- _What the task requires_:
Please find every line of the listing below where "will" occurs and copy it.

[[ Recorded information open ]]

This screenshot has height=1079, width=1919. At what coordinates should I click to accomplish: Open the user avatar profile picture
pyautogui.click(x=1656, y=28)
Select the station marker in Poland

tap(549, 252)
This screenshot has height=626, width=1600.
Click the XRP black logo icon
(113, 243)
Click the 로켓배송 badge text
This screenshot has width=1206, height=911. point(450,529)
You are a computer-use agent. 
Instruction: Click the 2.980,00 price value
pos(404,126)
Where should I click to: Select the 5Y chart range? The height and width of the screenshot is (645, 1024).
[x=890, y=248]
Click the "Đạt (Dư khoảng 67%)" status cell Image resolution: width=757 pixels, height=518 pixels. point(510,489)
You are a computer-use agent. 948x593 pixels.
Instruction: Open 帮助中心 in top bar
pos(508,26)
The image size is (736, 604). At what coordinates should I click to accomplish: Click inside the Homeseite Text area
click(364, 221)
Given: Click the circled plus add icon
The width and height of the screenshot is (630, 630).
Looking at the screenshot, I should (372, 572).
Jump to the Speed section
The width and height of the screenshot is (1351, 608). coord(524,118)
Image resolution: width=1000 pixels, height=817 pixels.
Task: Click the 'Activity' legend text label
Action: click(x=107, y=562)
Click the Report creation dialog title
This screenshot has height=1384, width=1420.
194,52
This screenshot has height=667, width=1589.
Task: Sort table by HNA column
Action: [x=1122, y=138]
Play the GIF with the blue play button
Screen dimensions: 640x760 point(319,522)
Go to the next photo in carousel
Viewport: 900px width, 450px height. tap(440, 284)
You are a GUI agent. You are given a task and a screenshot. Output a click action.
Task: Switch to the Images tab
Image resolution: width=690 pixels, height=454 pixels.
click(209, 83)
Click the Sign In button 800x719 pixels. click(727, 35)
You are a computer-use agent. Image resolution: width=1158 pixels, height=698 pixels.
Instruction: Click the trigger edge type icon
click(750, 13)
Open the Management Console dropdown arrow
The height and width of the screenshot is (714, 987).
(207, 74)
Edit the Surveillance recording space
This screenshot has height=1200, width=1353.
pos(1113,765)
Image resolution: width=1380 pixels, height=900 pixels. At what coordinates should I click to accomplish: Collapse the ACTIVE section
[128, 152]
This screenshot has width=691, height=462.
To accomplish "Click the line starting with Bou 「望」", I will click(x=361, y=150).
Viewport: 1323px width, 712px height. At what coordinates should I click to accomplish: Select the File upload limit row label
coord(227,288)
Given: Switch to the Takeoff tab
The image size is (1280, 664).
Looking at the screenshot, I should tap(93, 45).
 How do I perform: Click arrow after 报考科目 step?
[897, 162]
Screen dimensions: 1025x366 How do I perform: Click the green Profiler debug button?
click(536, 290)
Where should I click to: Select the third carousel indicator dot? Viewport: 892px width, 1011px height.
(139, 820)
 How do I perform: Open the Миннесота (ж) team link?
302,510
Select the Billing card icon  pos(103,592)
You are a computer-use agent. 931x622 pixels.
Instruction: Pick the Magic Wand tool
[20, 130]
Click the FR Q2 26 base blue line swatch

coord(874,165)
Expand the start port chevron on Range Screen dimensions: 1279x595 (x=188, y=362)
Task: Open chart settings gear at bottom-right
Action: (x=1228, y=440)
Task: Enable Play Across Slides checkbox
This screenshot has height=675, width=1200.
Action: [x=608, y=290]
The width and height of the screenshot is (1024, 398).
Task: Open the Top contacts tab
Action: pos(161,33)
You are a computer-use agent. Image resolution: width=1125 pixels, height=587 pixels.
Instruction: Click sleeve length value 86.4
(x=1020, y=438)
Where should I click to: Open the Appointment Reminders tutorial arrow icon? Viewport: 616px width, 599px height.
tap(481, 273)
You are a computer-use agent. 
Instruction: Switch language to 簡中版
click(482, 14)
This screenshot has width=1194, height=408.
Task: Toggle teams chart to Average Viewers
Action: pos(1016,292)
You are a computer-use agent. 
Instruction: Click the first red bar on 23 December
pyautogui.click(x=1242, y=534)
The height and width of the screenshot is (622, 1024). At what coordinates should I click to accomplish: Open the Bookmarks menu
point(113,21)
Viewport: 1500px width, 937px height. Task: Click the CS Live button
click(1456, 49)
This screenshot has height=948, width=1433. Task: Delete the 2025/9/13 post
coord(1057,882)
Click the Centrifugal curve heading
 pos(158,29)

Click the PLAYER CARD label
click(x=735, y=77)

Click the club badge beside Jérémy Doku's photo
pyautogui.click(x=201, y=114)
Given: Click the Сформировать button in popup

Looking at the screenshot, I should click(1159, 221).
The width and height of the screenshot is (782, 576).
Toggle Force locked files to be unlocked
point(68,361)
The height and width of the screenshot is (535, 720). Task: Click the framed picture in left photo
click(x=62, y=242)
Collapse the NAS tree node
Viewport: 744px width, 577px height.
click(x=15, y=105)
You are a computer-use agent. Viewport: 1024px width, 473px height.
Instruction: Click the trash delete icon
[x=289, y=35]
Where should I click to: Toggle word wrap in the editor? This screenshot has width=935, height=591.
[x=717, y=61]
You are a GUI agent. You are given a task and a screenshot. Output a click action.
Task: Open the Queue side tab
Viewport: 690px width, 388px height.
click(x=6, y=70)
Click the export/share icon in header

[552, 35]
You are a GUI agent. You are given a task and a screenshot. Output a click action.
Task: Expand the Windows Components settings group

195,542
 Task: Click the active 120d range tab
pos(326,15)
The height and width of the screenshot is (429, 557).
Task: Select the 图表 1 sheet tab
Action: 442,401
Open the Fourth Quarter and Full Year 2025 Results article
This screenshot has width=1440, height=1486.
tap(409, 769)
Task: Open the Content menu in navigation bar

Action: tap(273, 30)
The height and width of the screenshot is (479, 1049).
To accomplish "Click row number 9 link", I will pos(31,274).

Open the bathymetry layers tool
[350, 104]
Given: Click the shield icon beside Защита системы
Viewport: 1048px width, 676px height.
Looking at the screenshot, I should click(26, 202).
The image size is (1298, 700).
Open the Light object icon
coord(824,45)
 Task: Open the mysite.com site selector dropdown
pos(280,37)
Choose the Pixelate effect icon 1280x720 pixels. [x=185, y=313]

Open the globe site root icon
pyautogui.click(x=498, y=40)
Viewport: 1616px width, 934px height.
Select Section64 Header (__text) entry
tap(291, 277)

[[ Recorded information closed ]]

- _The completed task_:
To accomplish "Click the line starting with Bou 「望」", I will click(x=361, y=150).
To accomplish "Click row number 9 link", I will pos(31,274).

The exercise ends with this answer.